PRODIGY: A Contact-based Predictor of Binding Affinity in Protein-protein Complexes

Abstract

Biomolecular interactions between proteins regulate and control almost every biological process in the cell. Understanding these interactions is therefore a crucial step in the investigation of biological systems and in drug design. Many efforts have been devoted to unraveling principles of protein-protein interactions. Recently, we introduced a simple but robust descriptor of binding affinity based only on structural properties of a protein-protein complex. In Vangone and Bonvin (2015), we demonstrated that the number of interfacial contacts at the interface of a protein-protein complex correlates with the experimental binding affinity. Our findings have led one of the best performing predictor so far reported (Pearson's Correlation r = 0.73; RMSE = 1.89 kcal mol^-1). Despite the importance of the topic, there is surprisingly only a limited number of online tools for fast and easy prediction of binding affinity. For this reason, we implemented our predictor into the user-friendly PRODIGY web-server. In this protocol, we explain the use of the PRODIGY web-server to predict the affinity of a protein-protein complex from its three-dimensional structure. The PRODIGY server is freely available at: http://milou.science.uu.nl/services/PRODIGY.

Keywords: Kd; Buried surface area; PPIs; Prediction; Protein contacts; Protein interface; Protein-protein interactions; Web-server.

Figure 1.. Example view of an input page of the PRODIGY web-server.

(http://milou.science.uu.nl/services/PRODIGY)
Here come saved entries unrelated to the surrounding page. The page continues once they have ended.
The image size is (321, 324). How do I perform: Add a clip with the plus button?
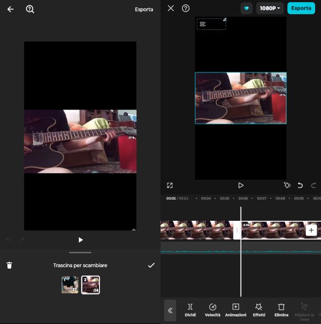pos(311,230)
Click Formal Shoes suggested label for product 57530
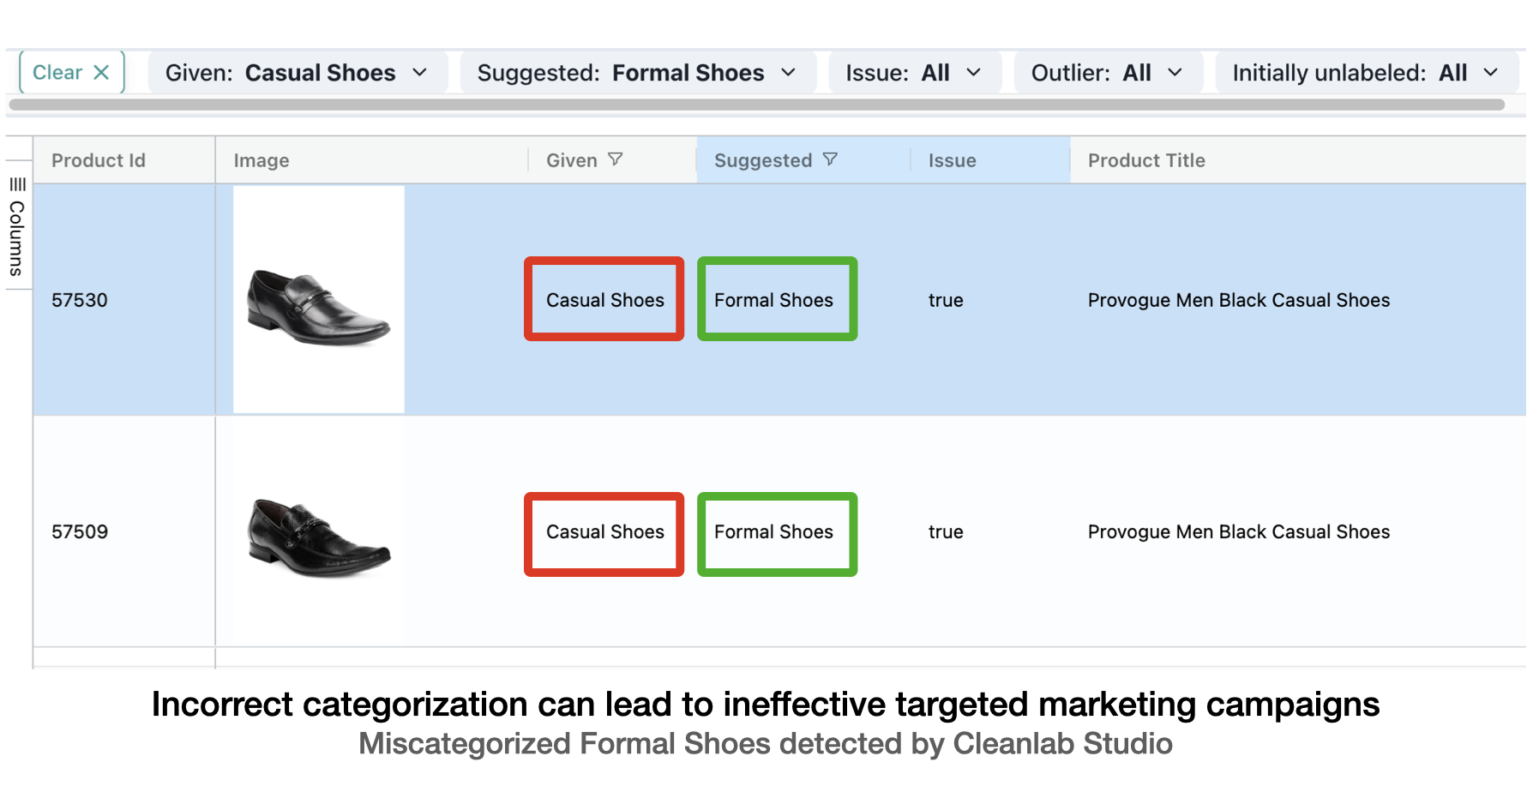The width and height of the screenshot is (1533, 804). (776, 300)
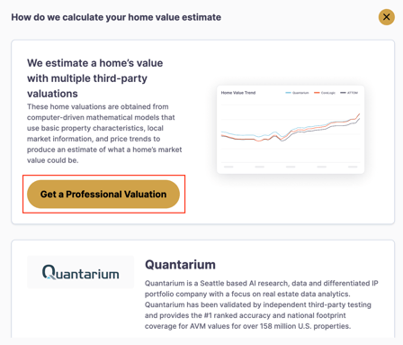Select the orange CoreLogic legend marker
The height and width of the screenshot is (345, 403).
pyautogui.click(x=317, y=93)
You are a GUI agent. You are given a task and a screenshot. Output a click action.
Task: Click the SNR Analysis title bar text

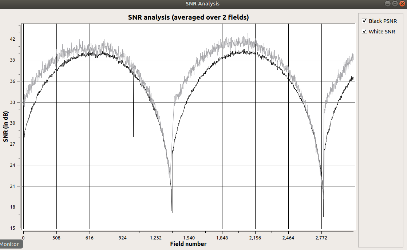coord(202,4)
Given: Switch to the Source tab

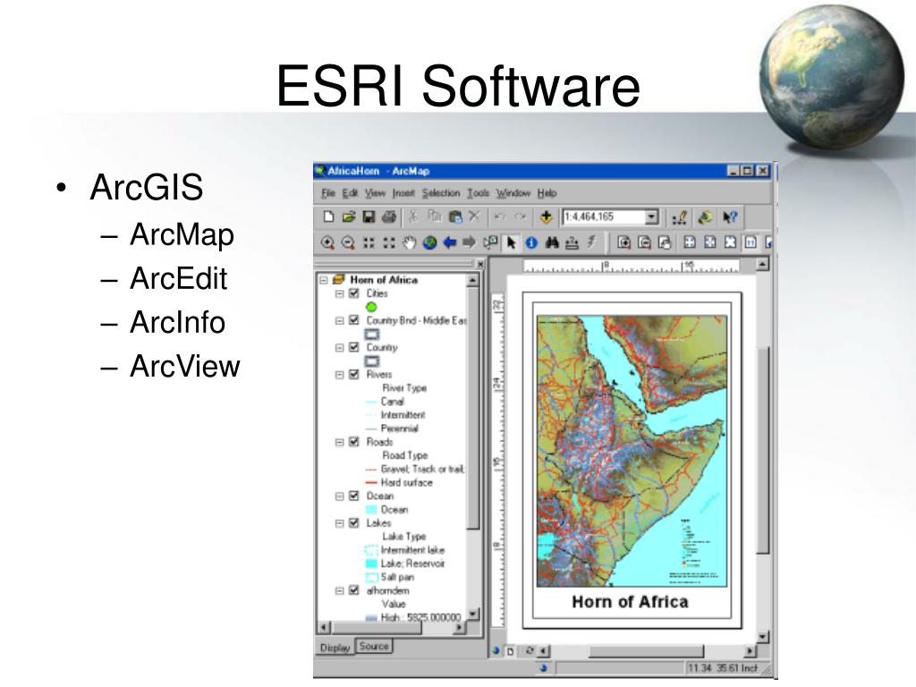Looking at the screenshot, I should [x=374, y=646].
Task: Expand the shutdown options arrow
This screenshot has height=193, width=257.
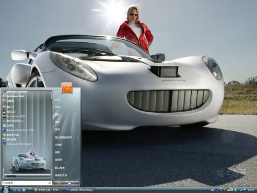Action: coord(77,183)
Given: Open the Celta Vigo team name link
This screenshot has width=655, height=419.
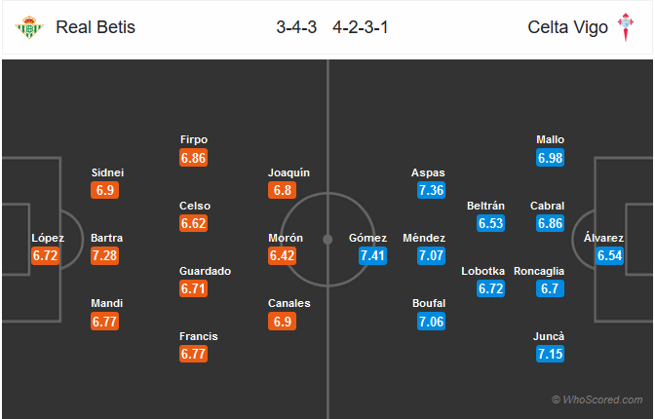Looking at the screenshot, I should [567, 27].
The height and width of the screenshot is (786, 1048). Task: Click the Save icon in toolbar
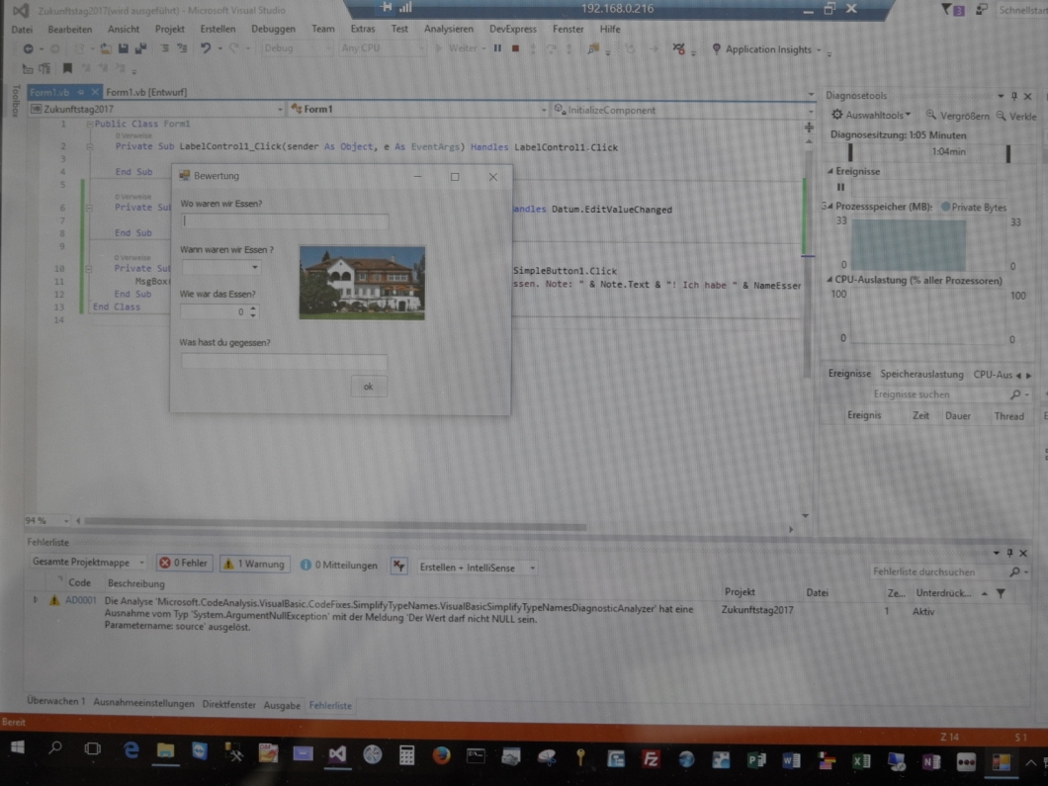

Figure 2.. A three-dimensional representation of the complex 1E6J with the color-coding of the PRODIGY script (.pml).

This script can be downloaded from the PRODIGY output page. Interactor 1 is shown in light pink (chains L and H in this example) and Interactor 2 in light blue (chain P), respectively. The interacting residues are represented in sticks in blue and dark pink for Interactor 1 and Interactor 2, respectively.